* Passage
******************************

In contrast, from the Christian vision of the human person there necessarily follows a correct picture of society. According to Rerum novarum and the whole social doctrine of the Church, the social nature of man is not completely fulfilled in the State, but is realized in various intermediary groups, beginning with the family and including economic, social, political and cultural groups which stem from human nature itself and have their own autonomy, always with a view to the common good. This is what I have called the "subjectivity" of society which, together with the subjectivity of the individual, was cancelled out by "Real Socialism". (pars12-13; emphasis added)


I assume this overly long quote is directed at my response?

Well, sure. Whatever. But if other people mean something different by "socialism" than JPII means here, it's not fair to say that this settles it.

The next step would be to go to Moore and ask:

"By the term 'socialism', do you mean and support a system within which the individual person is simply an element, a molecule within the social organism, so that the good of the individual is completely subordinated to the functioning of the socio-economic mechanism [etc., etc.]"

Right? Or are you saying that "capitalism" is a complex issue, for which we need to clarify exactly what we do and don't mean, but "socialism" is not similarly complex or similarly in need of clarification?


...and I will add in another comment, for fear that the following gets lost in moderation (although I must say you've always been fair to let opposing sides speak, Carl):

I daresay that this was a significant weakness of John Paul II's pontificate. He was not nuanced enough about socialism the way that he was willing to be nuanced about other things. And I think that this might be largely a result of his personal background in a Soviet situation, so I'm not saying that he was ignorant or irrational or not well-intentioned. But I do think that statements such as the one you quote above have the weakness of a slant that the Church would do well to correct.


Far too neglected: Subsidiarity.

What it is. Why it is important. How it works. And, when it is followed, how it encourages forms of charity and thus virtue.


How unfortunate, Evan, that John Paul II didn't have you to lead him to more "nuance" regarding socialism.

"O horror, horror, horror! Tongue nor heart
Cannot conceive nor name thee."

******************************

* Data shown
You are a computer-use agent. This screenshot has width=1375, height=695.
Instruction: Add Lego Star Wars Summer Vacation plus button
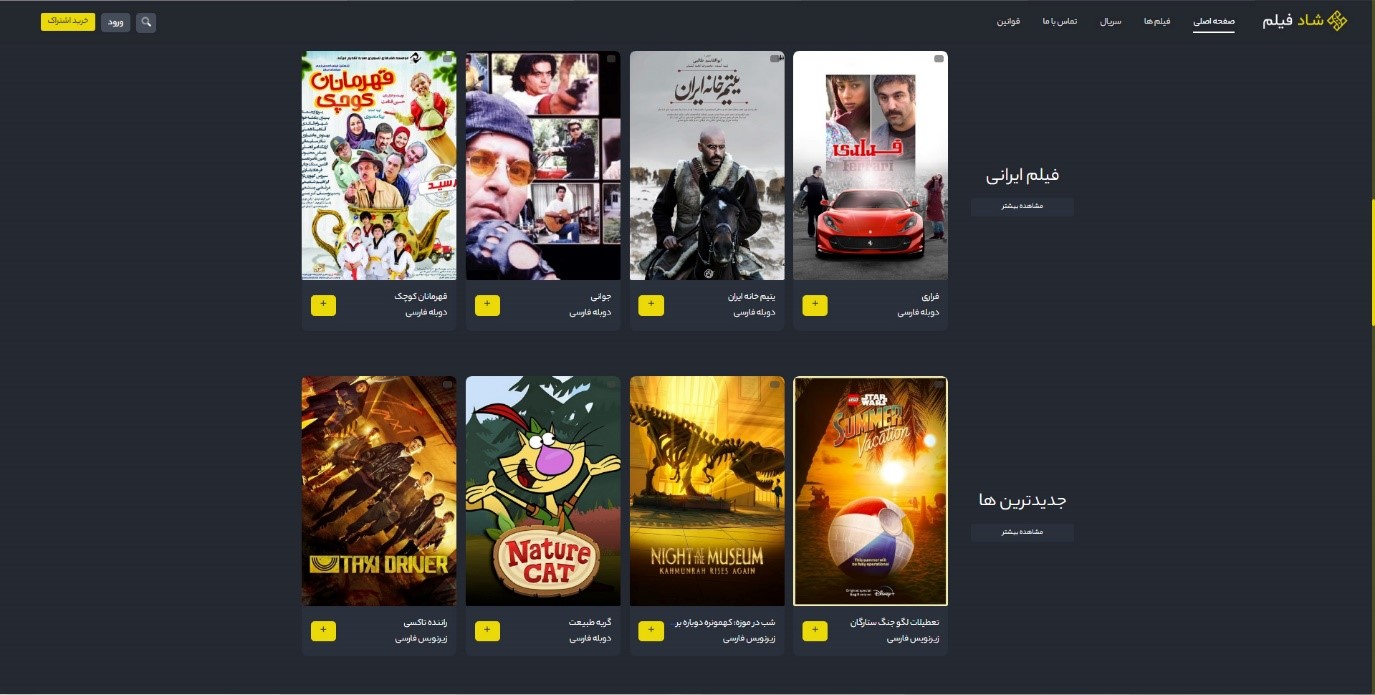(815, 631)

******************************

* Direction A
In the socialism discussion, where does the social nature of man find its realization according to Rerum novarum?
* Direction B
Condense the paragraph of the socialism discussion that begins "I daresay that this was a significant weakness" into two or three sentences, keeping its main points.
* Direction C
Extend the socialism discussion past its final comment with a few more comments in the same style.

* Output A
In various intermediary groups, beginning with the family and including economic, social, political and cultural groups.

* Output B
The commenter sees a significant weakness in John Paul II's pontificate: he was not as nuanced about socialism as he was about other matters, likely because of his personal background in a Soviet situation rather than any ignorance, irrationality or ill intent. Statements like the one quoted carry a slant that the Church would do well to correct.

* Output C
-Shakespeare, Macbeth


Just read an article out of Jerusalem Post that in the UK a Jewish school lost an appeal in courts on how to define what makes one Jewish and then entitled to an entry in a Jewish education. Since Jewish people define who they are by ethnicity they cannot deny a right for a mother who is not ethnic Jewish or a convert from having her child in their school. A socialist liberal government not communist reflects exactly the thinking of Germany 1920-30's when they started to enact laws that took away Jewish rights in society. They came for me and no one stood up and when they come for you who will be left to stand up for you?


Actually, I'd agree with you W.- but this goes back to my point- if we're assuming that what Moore or I or anyone else might advocate when they use the word "socialism" constitutes a dismissal of personal dignity by subordinating it to the collective dignity, then I think we're either willfully or ignorantly misunderstanding what's being conveyed by the term "socialism" in these instances.


By its very nature, socialism usurps the rights and duties of individuals and/or local communities, therefore showing a disrespect to human dignity.

The intentions may be noble and all, but the fact is the same: Socialism robs the individual of many things he can and should do. This stunts his moral growth and makes it very hard for him to not become dependent in an inordinate way on the state.

Socialism is a system that does not encourage virtue and the proper use of freedom; rather, it is a system that tends to rob humans of the full experience of what it means to be human.

And I am not saying that capitalism or the free market by themselves are the answer. Subsidiarity is a start. Socialism turns subsidiarity on its head and reverses the order of right.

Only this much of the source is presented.